The month of May saw the Nifty clocking its second best month so far this calendar year. In fact, this May has recorded the second highest gain in the last six years for the month of May. It may be recalled that last May, the Nifty had soared 8% following the unprecedented electoral win by the Narendra Modi-led BJP government. Wild swings were witnessed in May as India VIX index made a high of 21.91. However amid high volatility, Nifty managed to find support at its 50-WMA and provided a sharp pullback. What it tells us is that Nifty has created a strong base around 8,200.
Weekly chart of Nifty
After breaking out from the neckline of a bullish H&S pattern in third week of May, Nifty failed to sustain at higher levels and returned to test the neckline before bouncing back. It is a classic case of old resistance turning into a support.
Nifty Intra-day chart
The old adage Sell in May seems to have been ignored largely in second half of the month as the market left behind the carnage of March & April. This month, the Nifty surged by more than 3% reclaiming control above its 200-DMA led by gains in index heavyweights like Bajaj Auto, M&M, ONGC and HCL Tech. Whether it is expectations of timely monsoon or hopes of a rate cut, the indices have managed to gather some steam off late. A move above the downward sloping trendline (above 8,550) would prove to be icing on the cake and market looks poised to see further build up after the gains of May.
BankNifty has underperformed the Nifty in the month of May but it has also honored the support of it 200-DMA as well as 50-WMA and provided a slow and steady recovery in last three weeks. It is on the verge of breaking out from a small consolidation range, which is in place since last six weeks. By Tuesday, traders will have a clear idea whether the index has the strength to sustain above 18,800 or it will fail again.
BankNifty Daily chart
Fallen angels will go back up, eventually
Since market is in a phase of recovery, it is always prudent to focus on stocks which are showing traits of a strong turnaround. Technically speaking, stocks which are bottoming out could provide significant returns. We have identified three stocks, which are worth investing at current levels because we believe in the old stock market adage that “Fallen angels will go back up, eventually.”

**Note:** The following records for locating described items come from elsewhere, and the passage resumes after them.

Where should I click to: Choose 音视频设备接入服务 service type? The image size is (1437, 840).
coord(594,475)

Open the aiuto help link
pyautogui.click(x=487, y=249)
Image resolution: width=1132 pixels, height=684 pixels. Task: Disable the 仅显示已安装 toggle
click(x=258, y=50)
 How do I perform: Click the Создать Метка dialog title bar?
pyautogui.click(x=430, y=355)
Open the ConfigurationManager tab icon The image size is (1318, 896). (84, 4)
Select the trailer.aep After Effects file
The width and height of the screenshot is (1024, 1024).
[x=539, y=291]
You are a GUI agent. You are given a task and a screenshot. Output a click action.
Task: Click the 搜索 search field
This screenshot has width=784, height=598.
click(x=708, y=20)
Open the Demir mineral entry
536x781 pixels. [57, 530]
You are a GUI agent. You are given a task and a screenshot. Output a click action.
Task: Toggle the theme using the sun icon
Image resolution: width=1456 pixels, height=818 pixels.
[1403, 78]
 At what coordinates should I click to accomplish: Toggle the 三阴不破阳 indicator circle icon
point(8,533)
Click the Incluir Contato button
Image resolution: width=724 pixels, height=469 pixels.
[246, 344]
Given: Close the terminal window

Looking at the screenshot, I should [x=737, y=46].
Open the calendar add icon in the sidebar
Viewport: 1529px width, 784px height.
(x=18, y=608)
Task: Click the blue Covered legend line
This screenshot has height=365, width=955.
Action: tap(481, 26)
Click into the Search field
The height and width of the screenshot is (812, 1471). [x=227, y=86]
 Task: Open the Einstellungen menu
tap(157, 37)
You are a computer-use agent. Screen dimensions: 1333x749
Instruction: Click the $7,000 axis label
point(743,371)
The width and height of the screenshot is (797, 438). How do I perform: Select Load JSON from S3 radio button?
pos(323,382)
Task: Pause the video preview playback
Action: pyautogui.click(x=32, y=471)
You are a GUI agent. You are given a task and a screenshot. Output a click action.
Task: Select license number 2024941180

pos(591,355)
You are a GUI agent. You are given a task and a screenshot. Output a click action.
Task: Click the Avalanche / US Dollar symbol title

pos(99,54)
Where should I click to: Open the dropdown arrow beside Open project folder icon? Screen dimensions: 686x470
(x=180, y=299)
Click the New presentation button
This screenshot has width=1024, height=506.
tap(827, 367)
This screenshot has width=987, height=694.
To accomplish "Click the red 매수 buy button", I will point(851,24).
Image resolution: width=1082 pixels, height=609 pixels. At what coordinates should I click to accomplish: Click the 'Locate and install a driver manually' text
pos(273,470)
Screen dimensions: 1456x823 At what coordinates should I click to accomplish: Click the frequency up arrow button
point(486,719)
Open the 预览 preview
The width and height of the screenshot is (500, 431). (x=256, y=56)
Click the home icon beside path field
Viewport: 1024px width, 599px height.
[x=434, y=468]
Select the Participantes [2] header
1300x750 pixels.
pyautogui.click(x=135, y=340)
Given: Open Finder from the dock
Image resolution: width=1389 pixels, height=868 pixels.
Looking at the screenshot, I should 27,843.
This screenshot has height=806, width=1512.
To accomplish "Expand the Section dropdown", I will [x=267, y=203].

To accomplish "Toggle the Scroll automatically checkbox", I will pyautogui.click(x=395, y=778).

1 - Reliance Communications: The stock has moved on smartly after a forgettable 2014. Last year, it lost 38.5% but it has drawn a completely different chart in 2015 (especially since April 2015). In the last two months, it had been moving within a context of a triangle and on Friday it attempted a breakout from the same. A close above Rs69 next week could provide a complete turnaround story for the stock. A triangle breakout at the bottom could see the stock embarking upon a strong recovery process in 2015. First target appears to be around Rs85.
RCOM daily chart
2 - Engineers India: After almost six months of disappointment, Engineers India finally managed to break past the resistance of downward sloping trendline. A sustained rally in this stock has the potential to hit the levels of Rs230 and above.
Daily chart of Engineers India
3 – Union Bank: PSU banks have seen the worst possible time in 2015. Union Bank has lost ~28% in 2015. However, in the month of May it has seen a steady recovery. In this process, it has given a breakout from a bullish H&S pattern. As long it is able to sustain above the neckline of Rs166, the uptrend is likely to continue.
Daily chart of Union Bank
Don’t run after breakouts: Traders on the street generally believe that most of the breakouts are followed by a throwback (pullback to the breakout level) which offers an opportunity to get into the counter. However, there is one stock , which has not looked back after breaking out from a range bound phase i.e. Rupa. It has seen returns of 105% in the month of May. Such kind of a move must have certainly evaded attention even of the most avid trader.
Weekly chart of Rupa
Consolidation in uptrending stocks result in breakout
Ajantha Pharma: It is in a multi-year bull run since 2009 wherein every dip is met with buying interest. However, in the last two months, it was consolidating at the top, which finally resulted in a breakout. It tells us that whenever an uptrending counter goes through a phase of sideways correction or consolidation, it will eventually breakout on the upside. Current breakout from a small ascending triangle pattern is a healthy sign and sets a medium term target of Rs1,800 or above for this counter.